Greek slump hits pay TV

The country has just one significant pay TV operator, Forthnet, which has been in merger discussions with several parties including Telco Wind Hellas, and global mobile and broadband provider Vodafone.

Forthnet began as an Internet Service Provider, but then in 2008 purchased Netmed, owner of DTH satellite TV providers NOVA Greece and NOVA Cyprus, for €430 million. Currently, it has 350,000 pay TV subscribers, but this is now decreasing as a growing number of customers cannot afford the subscription. Wind Hellas, based in Athens, offers fixed-line services and is also Greece’s third-largest mobile operator after Cosmote and Vodafone, with over 4 million subscribers. However, it also ran into financial difficulties because of the slump, and so may not be in a position to merge with Forthnet, although discussions took place in 2011. Vodafone can afford it, but, given the country’s turmoil, is reluctant to spend too much on assets of declining value.

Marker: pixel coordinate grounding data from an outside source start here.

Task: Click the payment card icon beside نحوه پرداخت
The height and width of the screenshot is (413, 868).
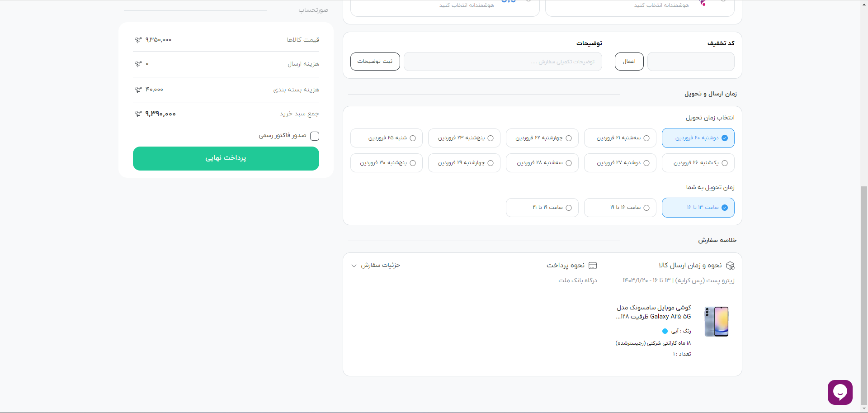Action: point(593,266)
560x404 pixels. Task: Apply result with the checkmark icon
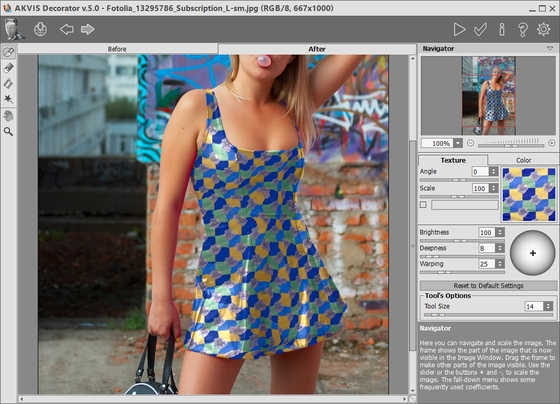coord(480,30)
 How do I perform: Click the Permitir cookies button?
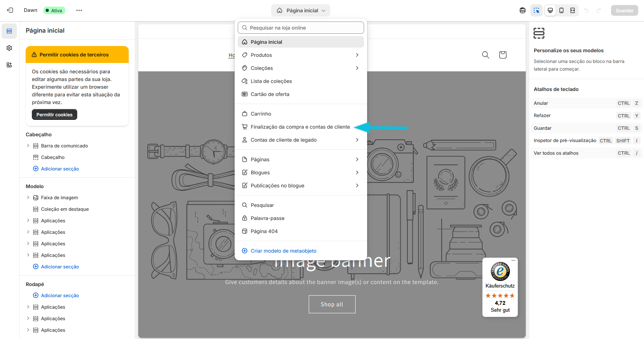[55, 114]
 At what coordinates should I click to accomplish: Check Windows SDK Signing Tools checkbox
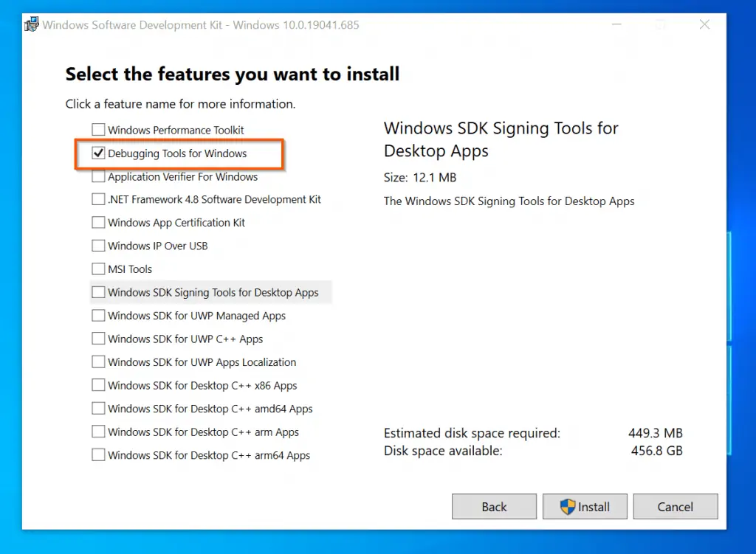98,292
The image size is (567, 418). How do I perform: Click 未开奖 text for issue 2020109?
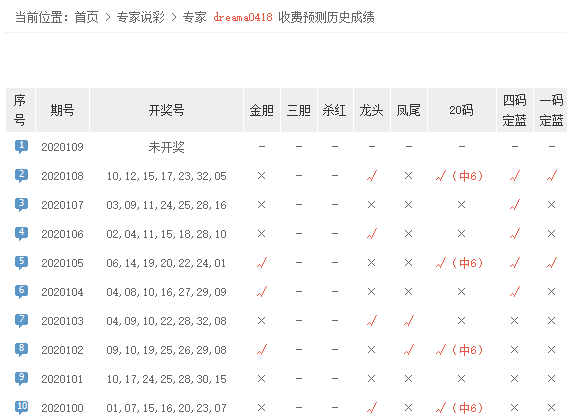point(166,147)
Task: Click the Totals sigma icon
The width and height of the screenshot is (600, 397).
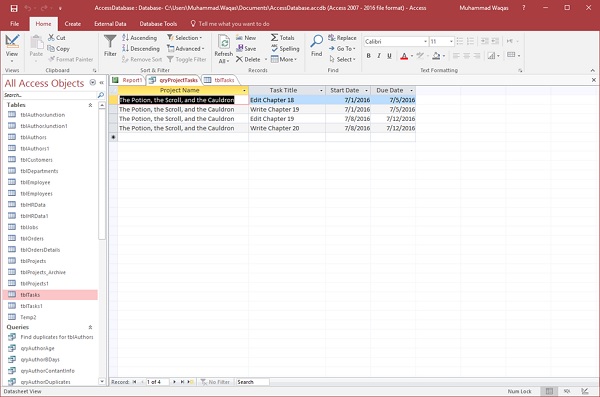Action: pyautogui.click(x=274, y=38)
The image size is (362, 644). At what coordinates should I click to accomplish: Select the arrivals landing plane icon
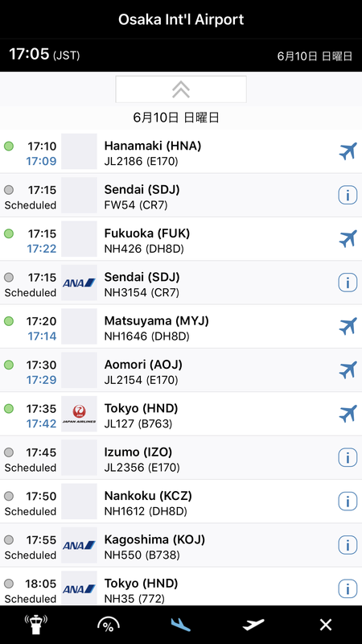(181, 625)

Greece is now in its fifth successive year of recession, which is accelerating as its economy contracted by 6.8 percent in 2011, bringing output levels down by about 16 percent from the peak in 2007 before the crisis began. Membership of the Euro has been a major contributing factor, since interest policy has been engineered more to suit the major economies, notably Germany, holding up the currency’s value and making it hard for Greece to compete, and even retarding tourism as inflation drove prices up.

European finance ministers did approve a €130 billion bailout package for Greece last week after a night of haggling in Brussels. Many analysts, however, consider this will only postpone the day of the country’s exit from the Euro, enabling it to devalue its own currency and start to recover.